━━━ Dataset records ━━━

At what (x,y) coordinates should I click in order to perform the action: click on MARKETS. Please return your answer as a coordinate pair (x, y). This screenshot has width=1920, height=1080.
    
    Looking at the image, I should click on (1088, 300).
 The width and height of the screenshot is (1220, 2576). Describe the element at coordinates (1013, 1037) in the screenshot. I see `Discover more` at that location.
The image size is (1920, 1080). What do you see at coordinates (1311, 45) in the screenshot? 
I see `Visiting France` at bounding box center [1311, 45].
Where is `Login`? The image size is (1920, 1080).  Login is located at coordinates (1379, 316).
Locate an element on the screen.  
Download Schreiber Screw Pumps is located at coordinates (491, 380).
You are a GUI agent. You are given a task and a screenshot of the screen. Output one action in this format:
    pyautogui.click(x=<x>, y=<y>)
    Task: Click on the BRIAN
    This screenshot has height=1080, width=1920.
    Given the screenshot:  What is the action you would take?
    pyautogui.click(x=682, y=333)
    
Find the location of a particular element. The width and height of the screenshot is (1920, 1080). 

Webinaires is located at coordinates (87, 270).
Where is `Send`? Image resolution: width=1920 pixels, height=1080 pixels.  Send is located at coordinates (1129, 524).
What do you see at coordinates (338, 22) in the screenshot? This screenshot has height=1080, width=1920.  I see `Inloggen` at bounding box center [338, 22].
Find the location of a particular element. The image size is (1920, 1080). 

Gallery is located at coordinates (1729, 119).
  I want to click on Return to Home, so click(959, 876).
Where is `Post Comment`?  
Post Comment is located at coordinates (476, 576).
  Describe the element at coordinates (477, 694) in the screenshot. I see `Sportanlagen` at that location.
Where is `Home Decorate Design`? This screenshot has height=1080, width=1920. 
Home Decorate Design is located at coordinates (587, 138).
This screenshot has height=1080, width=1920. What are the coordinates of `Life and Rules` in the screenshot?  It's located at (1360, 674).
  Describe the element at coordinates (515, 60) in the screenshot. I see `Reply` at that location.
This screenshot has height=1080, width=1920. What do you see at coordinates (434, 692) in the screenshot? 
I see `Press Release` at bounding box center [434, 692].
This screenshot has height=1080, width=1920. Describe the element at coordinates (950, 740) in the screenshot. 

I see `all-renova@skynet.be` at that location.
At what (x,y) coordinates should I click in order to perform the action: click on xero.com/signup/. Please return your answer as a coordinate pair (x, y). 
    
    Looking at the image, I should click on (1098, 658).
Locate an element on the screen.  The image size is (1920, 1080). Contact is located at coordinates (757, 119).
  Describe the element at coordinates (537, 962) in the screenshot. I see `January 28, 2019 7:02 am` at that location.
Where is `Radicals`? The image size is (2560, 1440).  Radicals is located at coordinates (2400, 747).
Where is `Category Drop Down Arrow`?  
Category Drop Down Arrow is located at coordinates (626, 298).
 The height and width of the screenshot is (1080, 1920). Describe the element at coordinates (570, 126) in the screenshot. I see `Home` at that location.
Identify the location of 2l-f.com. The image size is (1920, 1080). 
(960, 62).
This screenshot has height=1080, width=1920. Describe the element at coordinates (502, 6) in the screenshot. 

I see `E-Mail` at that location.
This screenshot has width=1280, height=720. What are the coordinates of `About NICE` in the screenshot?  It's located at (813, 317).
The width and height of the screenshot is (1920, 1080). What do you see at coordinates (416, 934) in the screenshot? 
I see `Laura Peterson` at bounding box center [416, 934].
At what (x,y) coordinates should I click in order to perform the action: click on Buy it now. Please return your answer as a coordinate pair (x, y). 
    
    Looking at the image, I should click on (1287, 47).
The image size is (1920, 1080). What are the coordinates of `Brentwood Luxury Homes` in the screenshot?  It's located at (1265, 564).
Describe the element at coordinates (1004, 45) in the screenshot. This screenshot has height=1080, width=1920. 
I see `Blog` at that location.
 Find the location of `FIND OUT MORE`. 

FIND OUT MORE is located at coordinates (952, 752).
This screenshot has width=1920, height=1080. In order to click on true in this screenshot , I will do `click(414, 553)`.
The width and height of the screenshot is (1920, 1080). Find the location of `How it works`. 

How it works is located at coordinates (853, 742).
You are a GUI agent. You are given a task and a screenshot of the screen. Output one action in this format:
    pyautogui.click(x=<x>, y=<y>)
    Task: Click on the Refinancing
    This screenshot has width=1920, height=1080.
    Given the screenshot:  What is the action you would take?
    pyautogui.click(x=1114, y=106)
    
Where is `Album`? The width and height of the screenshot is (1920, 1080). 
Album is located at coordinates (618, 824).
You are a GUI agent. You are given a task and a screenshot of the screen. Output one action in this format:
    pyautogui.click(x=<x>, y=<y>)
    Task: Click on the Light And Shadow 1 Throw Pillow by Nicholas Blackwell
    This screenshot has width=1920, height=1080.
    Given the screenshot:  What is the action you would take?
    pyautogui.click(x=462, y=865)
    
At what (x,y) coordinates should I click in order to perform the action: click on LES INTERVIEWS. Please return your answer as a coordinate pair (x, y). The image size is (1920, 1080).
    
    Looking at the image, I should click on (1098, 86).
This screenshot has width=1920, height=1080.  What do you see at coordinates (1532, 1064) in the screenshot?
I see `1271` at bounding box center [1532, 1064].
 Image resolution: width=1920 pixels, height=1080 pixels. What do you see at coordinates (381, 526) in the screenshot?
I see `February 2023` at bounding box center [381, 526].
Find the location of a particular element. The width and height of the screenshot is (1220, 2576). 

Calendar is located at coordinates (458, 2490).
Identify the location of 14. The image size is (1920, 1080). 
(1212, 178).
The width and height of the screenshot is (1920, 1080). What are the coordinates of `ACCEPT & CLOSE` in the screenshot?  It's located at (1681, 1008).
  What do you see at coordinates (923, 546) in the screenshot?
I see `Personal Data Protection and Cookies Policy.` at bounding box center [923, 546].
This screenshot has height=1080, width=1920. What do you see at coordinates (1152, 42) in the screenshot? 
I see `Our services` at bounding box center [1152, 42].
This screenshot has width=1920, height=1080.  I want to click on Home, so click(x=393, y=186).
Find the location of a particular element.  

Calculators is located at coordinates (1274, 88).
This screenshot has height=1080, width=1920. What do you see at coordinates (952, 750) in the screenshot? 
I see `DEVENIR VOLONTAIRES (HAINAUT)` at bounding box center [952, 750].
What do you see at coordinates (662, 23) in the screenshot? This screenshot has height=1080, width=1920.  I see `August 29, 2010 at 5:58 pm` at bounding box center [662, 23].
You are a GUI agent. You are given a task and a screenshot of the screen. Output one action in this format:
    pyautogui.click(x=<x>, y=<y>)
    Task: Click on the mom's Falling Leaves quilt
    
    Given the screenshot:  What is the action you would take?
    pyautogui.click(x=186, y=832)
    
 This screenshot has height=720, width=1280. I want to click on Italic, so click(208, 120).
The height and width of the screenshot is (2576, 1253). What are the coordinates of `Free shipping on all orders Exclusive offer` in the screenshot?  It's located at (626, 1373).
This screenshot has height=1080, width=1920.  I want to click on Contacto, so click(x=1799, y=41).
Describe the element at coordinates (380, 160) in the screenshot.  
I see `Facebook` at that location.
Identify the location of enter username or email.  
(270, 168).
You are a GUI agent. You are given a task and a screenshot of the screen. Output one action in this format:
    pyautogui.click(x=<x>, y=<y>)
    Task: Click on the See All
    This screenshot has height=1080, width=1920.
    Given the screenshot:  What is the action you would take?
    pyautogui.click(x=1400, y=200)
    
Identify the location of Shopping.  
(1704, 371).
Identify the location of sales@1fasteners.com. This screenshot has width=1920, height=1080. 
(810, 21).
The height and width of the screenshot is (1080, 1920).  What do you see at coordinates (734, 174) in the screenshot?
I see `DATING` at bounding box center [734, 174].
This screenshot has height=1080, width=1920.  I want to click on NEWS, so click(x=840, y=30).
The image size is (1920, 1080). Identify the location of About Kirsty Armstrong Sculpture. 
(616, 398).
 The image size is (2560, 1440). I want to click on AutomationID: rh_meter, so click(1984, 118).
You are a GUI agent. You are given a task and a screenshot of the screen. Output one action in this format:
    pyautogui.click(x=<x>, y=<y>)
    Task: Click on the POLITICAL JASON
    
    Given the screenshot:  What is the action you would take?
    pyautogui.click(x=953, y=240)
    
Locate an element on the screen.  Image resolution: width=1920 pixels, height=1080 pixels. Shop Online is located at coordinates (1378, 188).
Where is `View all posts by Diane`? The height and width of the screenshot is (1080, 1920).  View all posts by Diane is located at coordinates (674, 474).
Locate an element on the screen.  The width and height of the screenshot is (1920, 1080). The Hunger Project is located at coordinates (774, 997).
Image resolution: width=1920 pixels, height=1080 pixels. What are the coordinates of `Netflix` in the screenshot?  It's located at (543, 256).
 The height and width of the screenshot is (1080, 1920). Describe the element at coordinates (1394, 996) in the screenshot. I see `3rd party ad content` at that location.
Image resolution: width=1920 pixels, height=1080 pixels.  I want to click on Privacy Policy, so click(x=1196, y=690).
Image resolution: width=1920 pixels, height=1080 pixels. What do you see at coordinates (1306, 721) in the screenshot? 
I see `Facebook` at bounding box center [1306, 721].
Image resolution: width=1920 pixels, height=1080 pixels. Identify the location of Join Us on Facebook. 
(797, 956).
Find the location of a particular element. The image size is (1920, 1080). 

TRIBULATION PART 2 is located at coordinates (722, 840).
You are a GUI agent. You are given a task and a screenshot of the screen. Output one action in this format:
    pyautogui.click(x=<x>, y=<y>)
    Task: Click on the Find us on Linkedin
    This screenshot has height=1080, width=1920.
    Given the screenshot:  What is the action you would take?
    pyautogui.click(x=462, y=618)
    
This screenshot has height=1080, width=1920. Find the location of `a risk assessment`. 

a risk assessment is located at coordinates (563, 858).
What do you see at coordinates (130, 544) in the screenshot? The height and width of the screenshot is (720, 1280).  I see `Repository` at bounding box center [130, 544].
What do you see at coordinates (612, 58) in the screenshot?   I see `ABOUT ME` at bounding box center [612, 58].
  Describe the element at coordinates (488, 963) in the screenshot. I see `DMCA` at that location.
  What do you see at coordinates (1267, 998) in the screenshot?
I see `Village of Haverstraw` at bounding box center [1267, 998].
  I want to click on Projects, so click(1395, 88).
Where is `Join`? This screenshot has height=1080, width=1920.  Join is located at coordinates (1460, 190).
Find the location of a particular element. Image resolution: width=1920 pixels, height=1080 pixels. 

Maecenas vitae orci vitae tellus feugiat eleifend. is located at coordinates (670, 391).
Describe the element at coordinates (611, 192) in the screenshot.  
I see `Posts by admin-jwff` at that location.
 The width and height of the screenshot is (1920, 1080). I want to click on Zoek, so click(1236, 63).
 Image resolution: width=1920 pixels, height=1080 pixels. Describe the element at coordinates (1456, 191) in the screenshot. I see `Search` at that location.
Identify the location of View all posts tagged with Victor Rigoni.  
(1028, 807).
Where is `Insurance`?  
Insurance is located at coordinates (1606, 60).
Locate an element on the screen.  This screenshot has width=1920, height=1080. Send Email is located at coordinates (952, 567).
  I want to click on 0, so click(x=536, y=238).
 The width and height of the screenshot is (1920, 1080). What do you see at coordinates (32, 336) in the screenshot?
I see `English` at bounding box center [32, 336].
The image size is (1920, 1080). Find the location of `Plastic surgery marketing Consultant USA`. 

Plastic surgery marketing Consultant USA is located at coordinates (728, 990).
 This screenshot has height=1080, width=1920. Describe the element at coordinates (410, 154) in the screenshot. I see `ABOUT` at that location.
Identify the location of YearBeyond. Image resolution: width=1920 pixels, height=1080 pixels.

━━━

Aim: Please update the rows from the beginning through the line containing "Looking at the image, I should click on (1088, 300)." by swapping "MARKETS" for "NEWS", leaving everything else unchanged, and give back only those rows.

The response:
At what (x,y) coordinates should I click in order to perform the action: click on NEWS. Please return your answer as a coordinate pair (x, y). This screenshot has width=1920, height=1080.
    
    Looking at the image, I should click on (1088, 300).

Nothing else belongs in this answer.